(Saved data entries)
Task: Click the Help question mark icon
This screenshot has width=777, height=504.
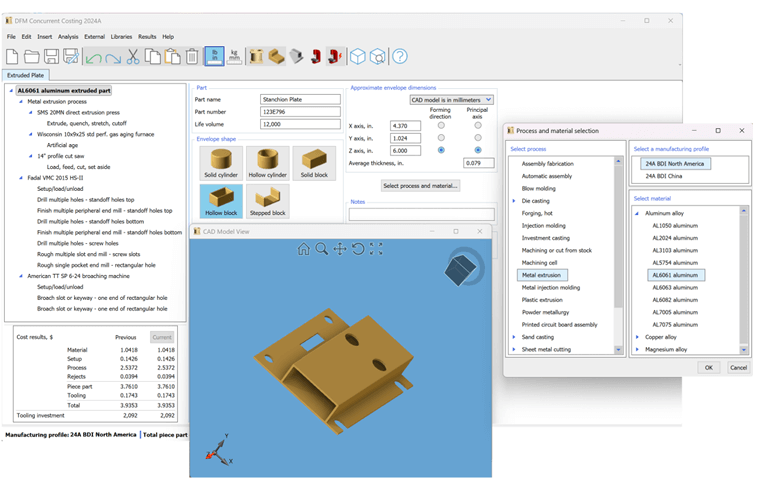Action: [400, 57]
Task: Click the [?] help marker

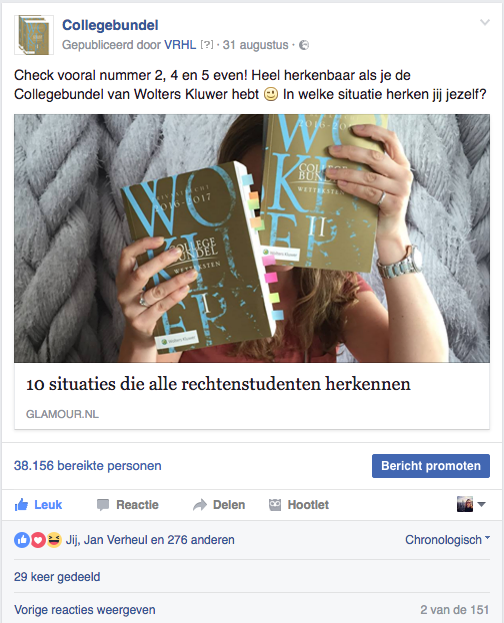Action: coord(207,45)
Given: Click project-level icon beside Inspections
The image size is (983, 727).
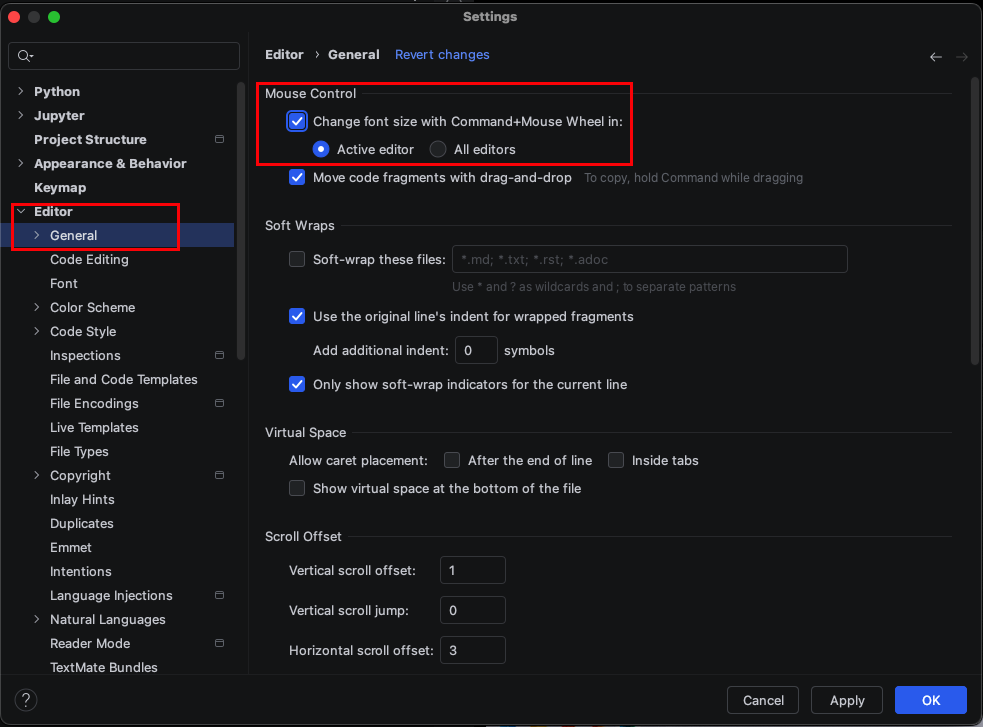Looking at the screenshot, I should point(219,355).
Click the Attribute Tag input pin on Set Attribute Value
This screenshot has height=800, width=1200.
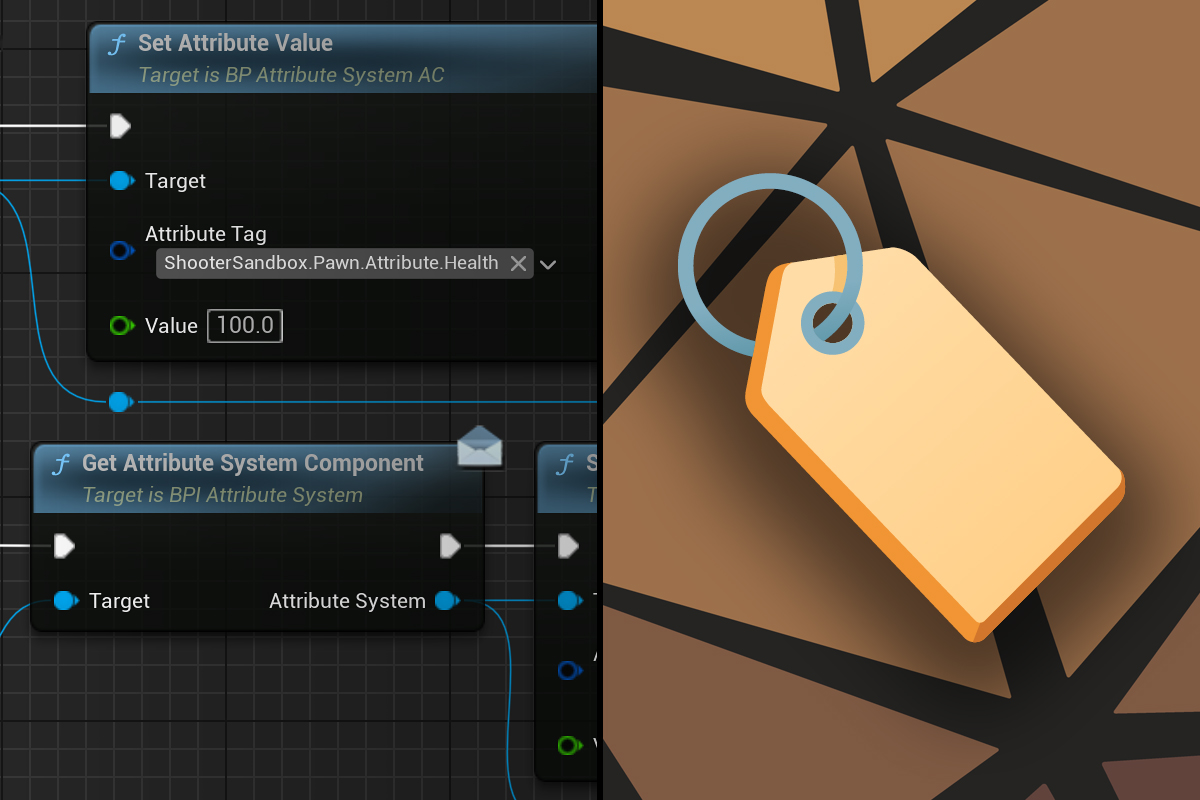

[Problem statement] After removing each picture, print the entries above exactly as they were.

[Reply to the exercise]
Task: Click the Help question mark icon
This screenshot has width=777, height=504.
Action: [400, 57]
Task: Click the [?] help marker

Action: coord(207,45)
Given: Click project-level icon beside Inspections
The image size is (983, 727).
Looking at the screenshot, I should point(219,355).
Click the Attribute Tag input pin on Set Attribute Value
This screenshot has height=800, width=1200.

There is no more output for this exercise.